Она решила, что все-таки хочет и уйдет прямо сейчас, не говоря никому ни слова, до того, как все встанут, хотя она, конечно, оставит записку. Если сначала сказать об этом матери, та попытается отговорить ее. Во всяком случае, ей пришлась по душе мысль о том, какой шок вызовет ее поступок. После ее ухода они, может быть, начнут больше ценить и уважать ее. Она вернется через год, разбогатев и добившись успеха. Фиона живо представила себе, как убийственно роскошно она будет выглядеть, с бедрами тридцать шестого размера и в великолепном наряде — черно-белом, в клетку, с бархатным воротничком. Она будет мила со всеми и не станет задирать нос.

К несчастью, в их семье отродясь не водилось чемоданов. Она запихнула свое нижнее белье и ночную рубашку в сумку из искусственной кожи, с которой ходила по магазинам и которая висела за дверью, а два платья, шерстяную кофту на пуговицах без воротника и пару чулок втиснула в хозяйственную сумку из магазина «Оуэн Оуэн». А вот пальто ей придется надеть, что было совсем некстати, потому что, судя по всему, день обещал быть жарким. Решение о том, какие туфли надеть, потребовало некоторого времени, потому что сандалии смотрелись бы глупо в сочетании с пальто, а тяжелая зимняя обувь выглядела еще глупее в такую жару. В конце концов она остановилась на туфлях, умудрившись затолкать по одной сандалии в каждую сумку.

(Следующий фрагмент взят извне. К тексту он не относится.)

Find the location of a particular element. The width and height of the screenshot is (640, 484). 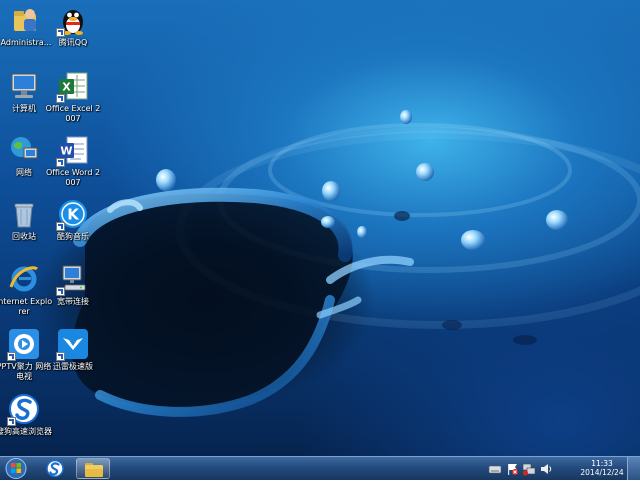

О чем написать в записке? На столе лежала одна из тетрадок Кормака. В ней были исписаны всего несколько страниц. Она вырвала из середины, взяла авторучку Кормака и села, глядя на чистый лист. Фиона хотела написать: «Я ухожу, потому что ни на что не гожусь и никто меня не любит», и пусть они все почувствуют вину и пожалеют о том, как с ней обращались. Но, может быть, лучше заставить их восхититься ее храбростью и решительностью. «Я отправляюсь посмотреть мир, — могла бы она написать. — Когда вернусь, не знаю».